The UN secretary general, Kofi Annan, brought Mr Murray’s hard-hitting speech up in a meeting with Mr Karimov. This was said to have incensed Mr Karimov. Mr Murray sent numerous reports to London about human rights abuses, and his dispatches became increasingly heated during the build-up to the Iraqi invasion. He argued Uzbekistan’s human rights abuses were as bad as those being used as ammunition against Baghdad. Yet Washington was financing Uzbekistan, rather than invading it, he said.
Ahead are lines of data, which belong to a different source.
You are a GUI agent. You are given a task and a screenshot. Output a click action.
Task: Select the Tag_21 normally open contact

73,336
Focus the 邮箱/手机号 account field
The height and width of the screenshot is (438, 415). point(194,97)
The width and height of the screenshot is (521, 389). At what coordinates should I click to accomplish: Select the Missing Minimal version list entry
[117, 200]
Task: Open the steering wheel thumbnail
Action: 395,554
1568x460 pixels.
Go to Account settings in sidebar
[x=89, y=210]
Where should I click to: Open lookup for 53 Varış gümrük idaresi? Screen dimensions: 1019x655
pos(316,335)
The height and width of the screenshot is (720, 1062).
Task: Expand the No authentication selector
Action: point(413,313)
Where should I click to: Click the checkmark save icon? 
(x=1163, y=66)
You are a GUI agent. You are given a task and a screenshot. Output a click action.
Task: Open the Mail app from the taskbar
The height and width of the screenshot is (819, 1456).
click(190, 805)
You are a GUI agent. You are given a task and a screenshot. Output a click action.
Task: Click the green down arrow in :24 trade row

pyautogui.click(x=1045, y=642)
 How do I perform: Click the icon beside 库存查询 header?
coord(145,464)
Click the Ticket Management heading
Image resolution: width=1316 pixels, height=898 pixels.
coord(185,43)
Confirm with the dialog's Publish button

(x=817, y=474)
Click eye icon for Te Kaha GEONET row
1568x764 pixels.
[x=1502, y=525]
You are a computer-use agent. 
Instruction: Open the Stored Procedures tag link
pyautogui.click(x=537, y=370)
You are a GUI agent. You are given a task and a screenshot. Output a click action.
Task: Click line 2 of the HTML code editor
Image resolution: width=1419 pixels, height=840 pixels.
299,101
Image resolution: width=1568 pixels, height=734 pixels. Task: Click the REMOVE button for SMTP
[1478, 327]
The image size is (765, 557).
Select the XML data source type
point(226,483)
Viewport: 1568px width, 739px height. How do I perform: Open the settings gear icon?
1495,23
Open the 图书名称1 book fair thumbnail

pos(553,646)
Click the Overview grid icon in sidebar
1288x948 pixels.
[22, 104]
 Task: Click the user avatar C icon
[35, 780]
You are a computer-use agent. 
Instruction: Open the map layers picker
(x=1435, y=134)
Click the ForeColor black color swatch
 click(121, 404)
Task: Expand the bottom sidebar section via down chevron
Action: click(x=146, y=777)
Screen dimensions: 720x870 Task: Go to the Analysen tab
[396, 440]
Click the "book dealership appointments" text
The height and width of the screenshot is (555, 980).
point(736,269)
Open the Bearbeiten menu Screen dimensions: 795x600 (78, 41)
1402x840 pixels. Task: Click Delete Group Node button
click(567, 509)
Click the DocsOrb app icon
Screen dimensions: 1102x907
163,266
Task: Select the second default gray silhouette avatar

He received many internal emails of support, and some of criticism. He became personally involved in exposing torture, commissioning a forensic report on the bodies of two political prisoners, Muzafar Avazov and Husnidin Alimov, which concluded they had probably been boiled to death.
Last June a Foreign Office investigator arrived in Tashkent following an unconnected row in which an embassy official had sacked three locally hired staff. According to local sources, the investigator kept asking pointed questions about the ambassador himself.
“Somebody seems to be out to get him,” one source noted at the time. The report is said to have exonerated the ambassador from any blame for the personnel problems.
But in August, when Mr Murray went on holiday, a second investigator went out to Tashkent. He appears to have gleaned allegations of ambassadorial indiscretion.
According to friends, Mr Murray had supported the visa request of a young Uzbek girl who wanted to study in Britain. The daughter of a distinguished Uzbek professor, she had been granted a visa to attend a month-long course. Yet she stayed on afterwards for about 10 days of tourism. The consul section of the embassy became agitated, and asked Mr Murray to intervene. Mr Murray rang her father, and asked for her swift return.
In Who’s Who, he lists “drinking and gossiping” as his recreations. But one source close to the embassy insisted: “I have never seen Craig drunk at work. He knew how to entertain as part of his job, but he was not a drinker. It’s absurd.” Another source said: “He had a lot of respect from a lot of people. That would not have happened if he was drunk.”
His driver was said to have driven an embassy Land Rover down some terraced steps to get to a lake shore, on an embassy picnic. “He was just showing how well-built the British car was,” joked one friend. “I heard another senior embassy official drove another one down there im mediately behind him. But he wasn’t disciplined.”
Yet Mr Murray was called back from holiday to London, and threatened with demotion or the sack.
“One can certainly suppose the Uzbeks hated him,” said one Tashkent source close to the embassy. “There is no solid information on American involvement, but people close to him seemed to think they knew it had happened that way.” A US official at their Tashkent embassy said: “The US government had nothing to do with Mr Murray’s leaving Uzbekistan.”
The Foreign Office denies that the US has put pressure on Downing Street. It claims that if there had been such pressure, the FO would not have included critical comments about Uzbekistan in its annual human rights report last month.
A spokesman yesterday refused to comment on whether there were any disciplinary issues involving Mr Murray. He insisted that he remains the ambassador to Uzbekistan.